What is the final destination of teshuva?

Reflection by Or HaLev teacher Moran Peled

"Repentance (teshuva) is a spiritual awakening and a process of approaching the Divine Source. In the torah portion, teshuva, also translated as ‘return,’ arises in the people of Israel when they are in exile: 'and you take them to your heart amidst the various nations to which your God has banished you, and you have returned to your God and you have heard in his voice' (Deuteronomy 30:1-2).

A sense of exile is key to any return. Similarly, every mindfulness practice recognizes that we are still in exile – from our thoughts and imaginations, from our suffering and pain, from anger and the residues of the past. Over time, daily practice becomes our container of return.

The final destination of teshuva is also described in parshat Nitzavim: 'Then your God will circumcise your heart and the hearts of your offspring - to love your God with all your heart and soul, in order that you may live.' (Deuteronomy 30:6). Circumcision, understood metaphorically in our tradition to mean excess, what we carry around that does not serve us. Only the circumcision of the heart has the power to remove, after years of struggles and coping, all the barriers between us and God.
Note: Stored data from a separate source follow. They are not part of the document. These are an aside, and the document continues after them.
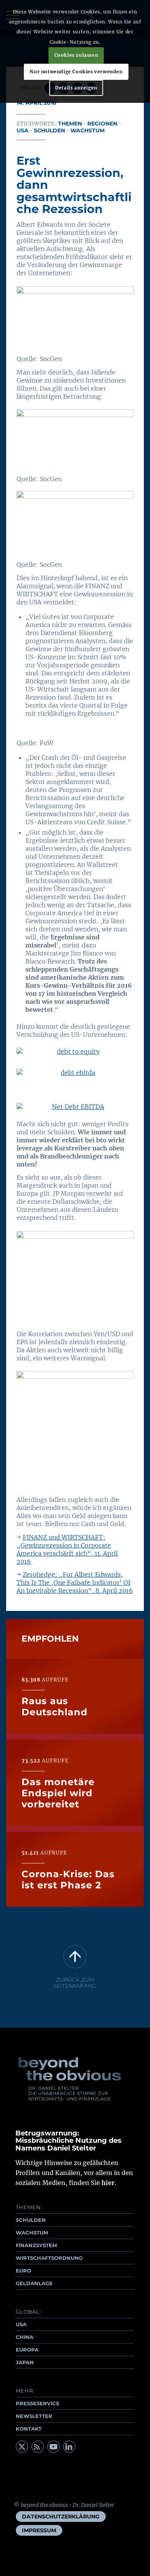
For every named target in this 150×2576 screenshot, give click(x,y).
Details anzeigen (76, 88)
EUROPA (27, 2350)
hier (108, 2183)
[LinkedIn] (69, 2447)
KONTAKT (29, 2429)
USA (22, 130)
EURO (23, 2270)
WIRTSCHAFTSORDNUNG (49, 2258)
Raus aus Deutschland (55, 1706)
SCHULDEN (31, 2220)
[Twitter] (22, 2447)
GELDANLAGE (34, 2283)
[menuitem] (61, 2516)
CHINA (24, 2337)
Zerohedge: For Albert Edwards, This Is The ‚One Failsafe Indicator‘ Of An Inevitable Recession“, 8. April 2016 (75, 1582)
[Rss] (38, 2447)
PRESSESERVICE (38, 2403)
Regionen (102, 123)
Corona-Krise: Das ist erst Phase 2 (68, 1879)
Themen (70, 123)
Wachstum (87, 130)
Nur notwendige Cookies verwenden (76, 71)
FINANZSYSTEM (36, 2245)
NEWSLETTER (34, 2416)
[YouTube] (53, 2447)
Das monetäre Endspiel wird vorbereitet (58, 1793)
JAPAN (25, 2362)
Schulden (49, 130)
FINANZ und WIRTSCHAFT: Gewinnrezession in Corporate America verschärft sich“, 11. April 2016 (67, 1549)
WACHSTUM (32, 2232)
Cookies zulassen (76, 55)
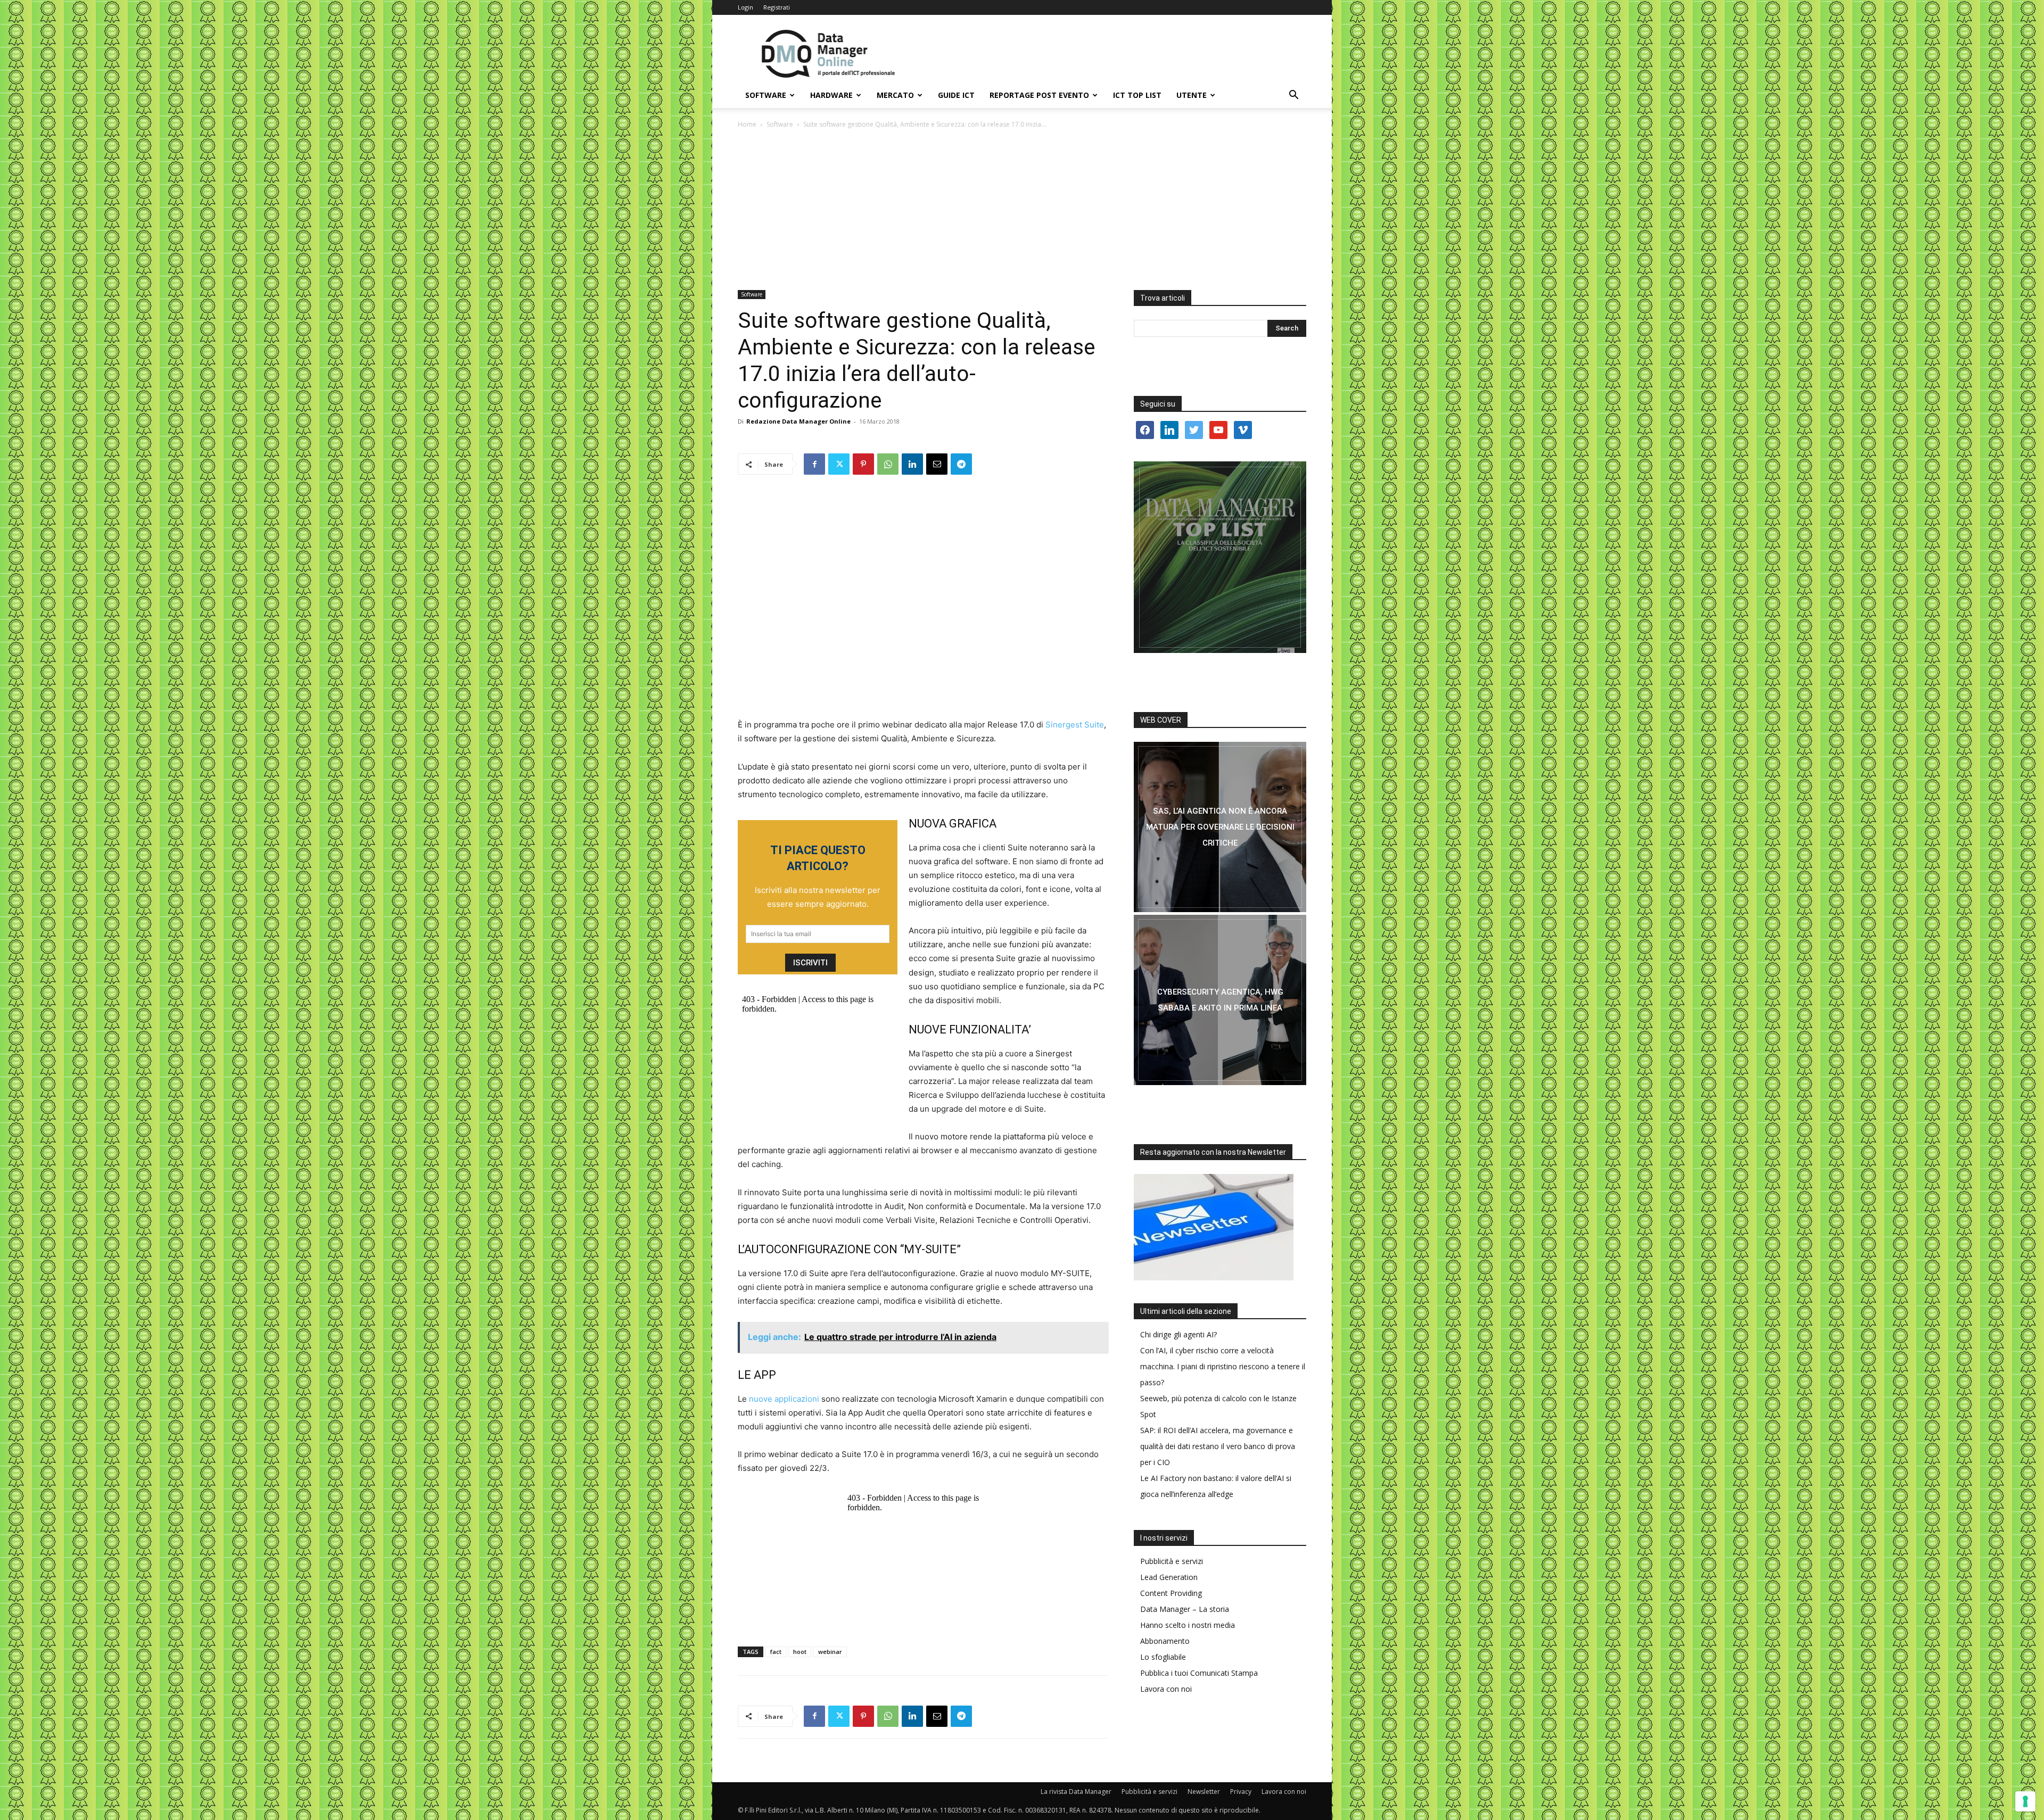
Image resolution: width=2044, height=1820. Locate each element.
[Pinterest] (863, 464)
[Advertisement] (1022, 210)
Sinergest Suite (1074, 724)
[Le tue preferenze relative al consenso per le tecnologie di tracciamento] (2025, 1801)
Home (747, 124)
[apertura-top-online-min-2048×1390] (1220, 557)
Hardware (831, 95)
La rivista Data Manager (1076, 1791)
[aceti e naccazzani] (1220, 1000)
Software (765, 95)
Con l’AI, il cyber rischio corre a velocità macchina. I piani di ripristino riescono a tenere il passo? (1222, 1366)
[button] (1293, 96)
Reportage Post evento (1039, 95)
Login (745, 7)
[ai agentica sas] (1220, 827)
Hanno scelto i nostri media (1187, 1625)
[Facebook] (814, 464)
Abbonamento (1165, 1641)
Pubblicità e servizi (1171, 1561)
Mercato (895, 95)
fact (775, 1652)
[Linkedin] (912, 464)
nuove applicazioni (784, 1399)
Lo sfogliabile (1163, 1657)
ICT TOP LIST (1137, 95)
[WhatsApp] (888, 464)
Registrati (776, 7)
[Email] (936, 464)
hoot (799, 1652)
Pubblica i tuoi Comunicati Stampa (1199, 1673)
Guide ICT (956, 95)
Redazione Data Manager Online (798, 421)
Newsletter (1204, 1791)
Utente (1191, 95)
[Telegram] (961, 464)
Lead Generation (1169, 1577)
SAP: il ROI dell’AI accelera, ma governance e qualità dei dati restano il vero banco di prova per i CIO (1217, 1446)
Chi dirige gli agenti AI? (1178, 1334)
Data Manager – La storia (1184, 1609)
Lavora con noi (1166, 1689)
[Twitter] (839, 464)
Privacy (1240, 1791)
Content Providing (1171, 1593)
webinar (830, 1652)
Every time we experience love – to a flower, to our physical sensations, to the breath, to our family members, to our students, to the text – we are in a state of circumcision of the heart. To paraphrase the words of a well-known Zen sage – I do not practice to reach love – every practice of mine is an expression of love.

The realization that we are repentant does not contradict the fact that we have already arrived – that it is enough for us to experience love in order to be in a complete state of the heart, in a whole state of being."